Stack switching in OCaml 5

Delimited continuations are implemented with dynamically allocated stack. The compiler runtime uses malloc to allocate space for a stack and sets stack pointer to it everytime a match_with or try_with is called. This introduces a new challenge: stack overflow checks.

Before OCaml 5, the runtime used system alloted stacks to manage stack frames. With heap allocated stacks, the runtime has to insert stack overflow checks in the function prologues (function prologues and epilogues are assembly/low-level code emitted by a compiler at the start and the end of a compiled function). But first, let's get some basics out of the way.

All OCaml programs are just C programs linked with OCaml modules OCaml is a high level language - none of OCaml values are exactly what they appear. On 64-bit machines, integers are 63 bits wide ie. only 63-bit long integers can be represents when a values is declared/inferred as integer type. Other types, like records etc., that are allocated on the heap are really just addresses in the heap with special bits for the garbage collector.
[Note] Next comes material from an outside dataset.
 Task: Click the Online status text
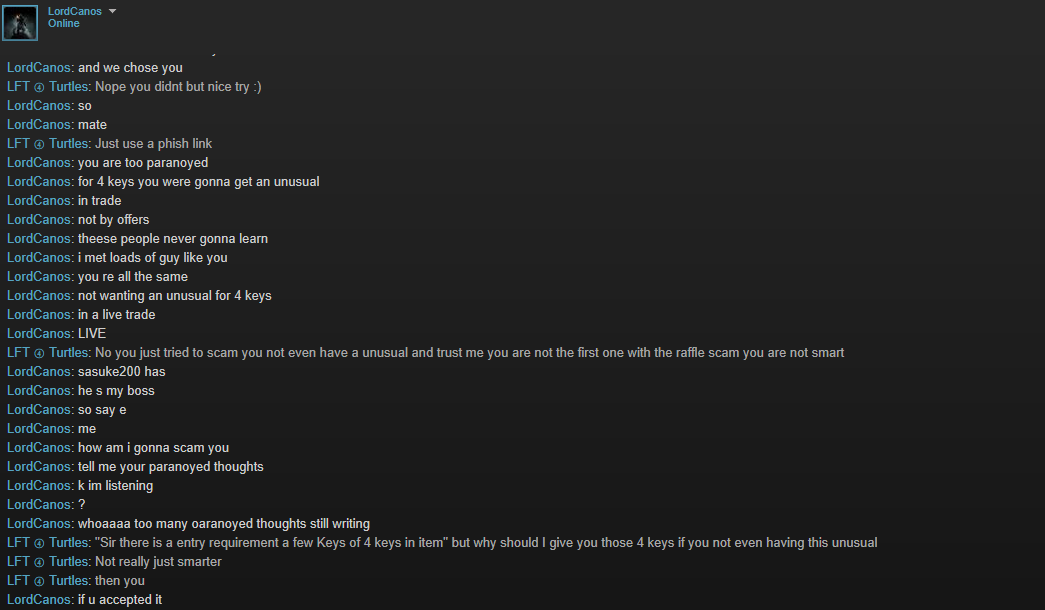[x=64, y=24]
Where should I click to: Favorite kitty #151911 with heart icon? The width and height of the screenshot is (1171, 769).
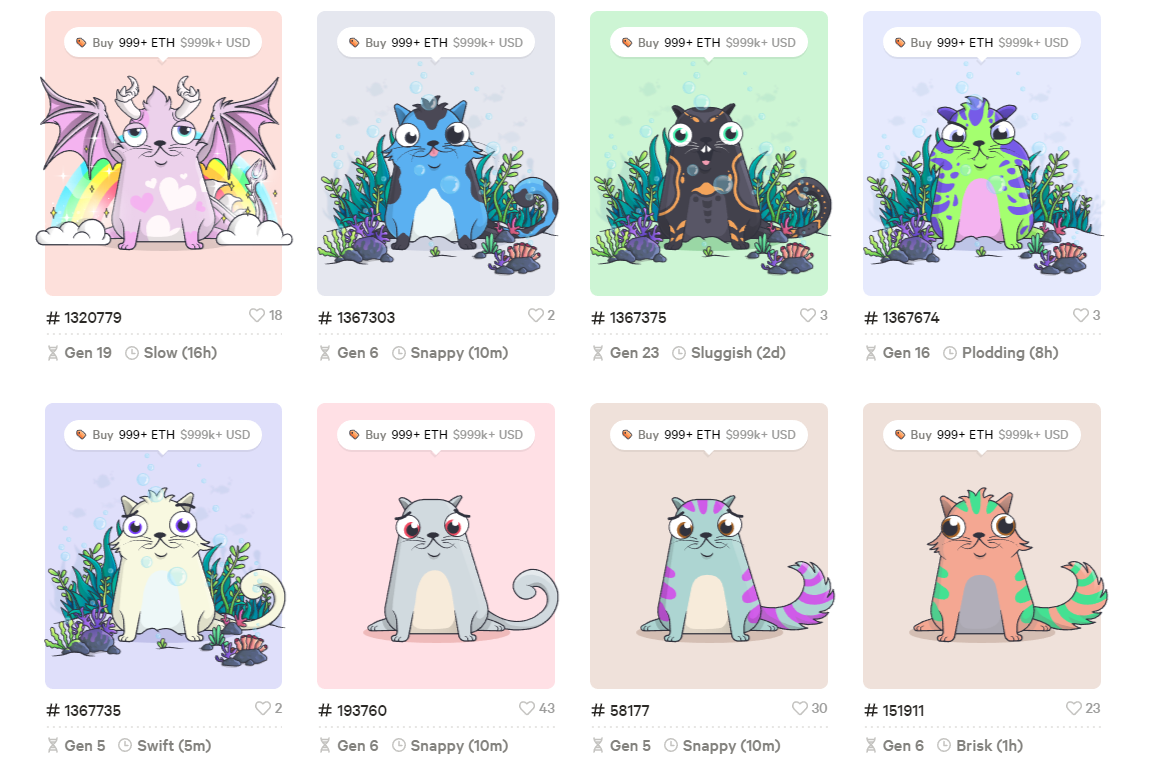coord(1073,708)
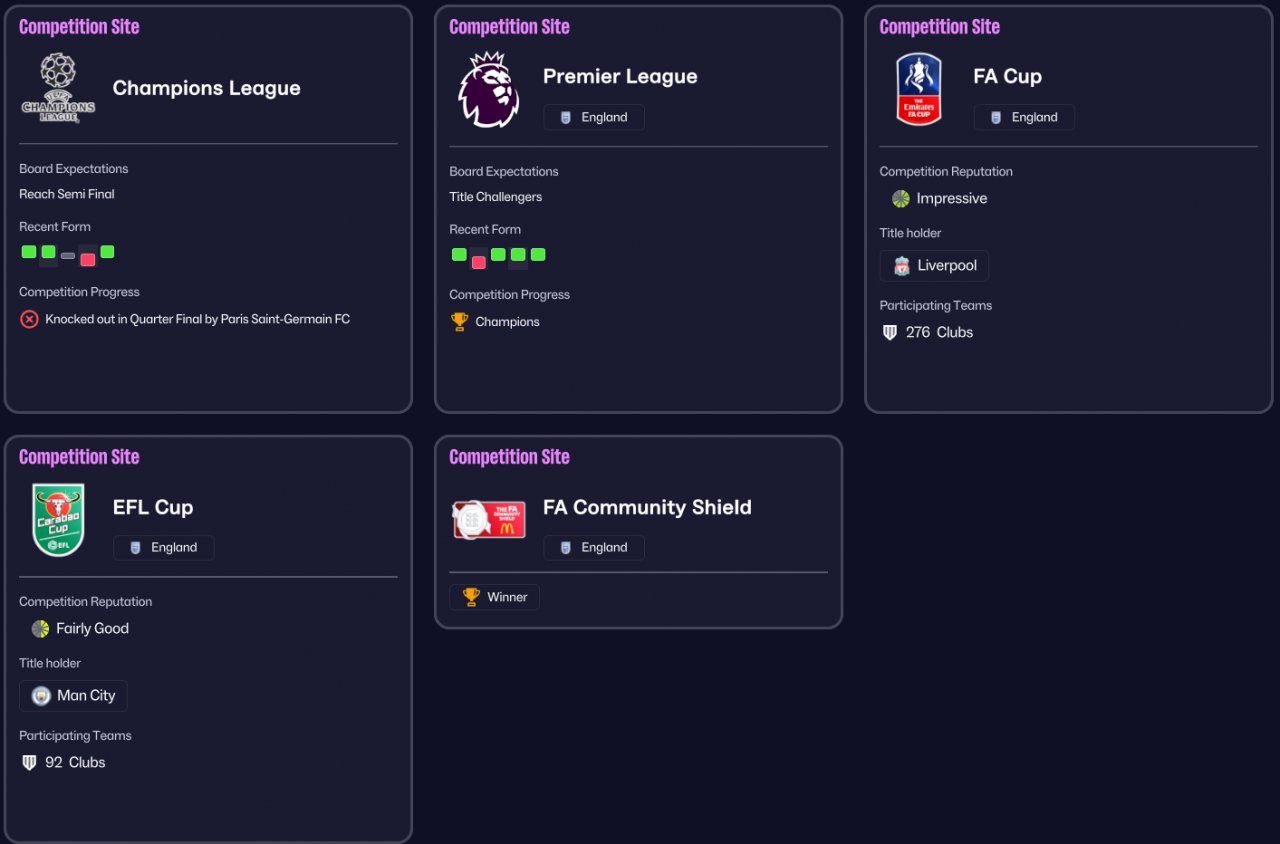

The Real World OCaml has a great chapter on how OCaml values are represented.

What creates all these values and operates on them? The OCaml runtime is written in C. I find that Ghuloum's tutorial on compilers is great introduction to understanding how programs created with languages like OCaml work in the runtime. The tutorial implements a lisp, but OCaml runtime is very similar in this regard.

Here's a high-level overview.


C program's main() calls a chain of functions that initialise a lot of things - garbage collection, domain (threads) initialisation, CLI argument array santisation and other utils. Domain initialisation also initialises stacks and we revisit this topic later on.

After initialisation, C program calls an externally defined function caml_start_program. This is defined in the assembly part of the runtime and is architecture and operating system specific. Why in asm? C is, after all a high level language. It doesn't let us manipulate stack pointers and other registers. Being able to do this crucial as we'll soon realise.

Why is caml_program - the entrypoint - created dynamically? Because OCaml doesn't force programmer to define a entrypoint like C does. So, programmers are free to define global (or you may call it "top-level") expressions. camlprogram is a collection of all such global expressions run together. Along with global expressions, it'll also run some other initialisation that happens in the OCaml layer.

Delimited Continuations in the runtime

In an implementation (no matter the language), a delimited continuations are just a bunch of independent stacks which the execution can switch as necessary.

  1. Stack initialisation

    Threads are called domains in OCaml because 'threads' itself is a very overloaded term. Each domain maintains some state - one of which is it's stack.

    As we learnt, we have two stacks: one for OCaml and one for C. Since they both share the same set of registers, the runtime also has to save-restore stack states to respect each languages calling conventions. You can see this in the arm64.S file of the runtime. Keeping this in mind, let's see how the OCaml stack is allocated and managed. The C stack is managed by the C compiler and isn't the focus of this post. We will however note how we prepare the registers before handing off the control to the C layer.

    It all starts with domain.c where a new domain gets created. Among other things in it's state, you find the stacks.

        domain_state->current_stack = caml_alloc_main_stack(stack_wsize);
    // ...other things\ndomain_state->c_stack = NULL;


    caml_alloc_main_stack is a wrapper around caml_alloc_stack_noexc which calls alloc_size_class_stack_noexc - the indirections comes from stack caches and an internal policy to not raise OCaml exceptions in function names ending with _noexc.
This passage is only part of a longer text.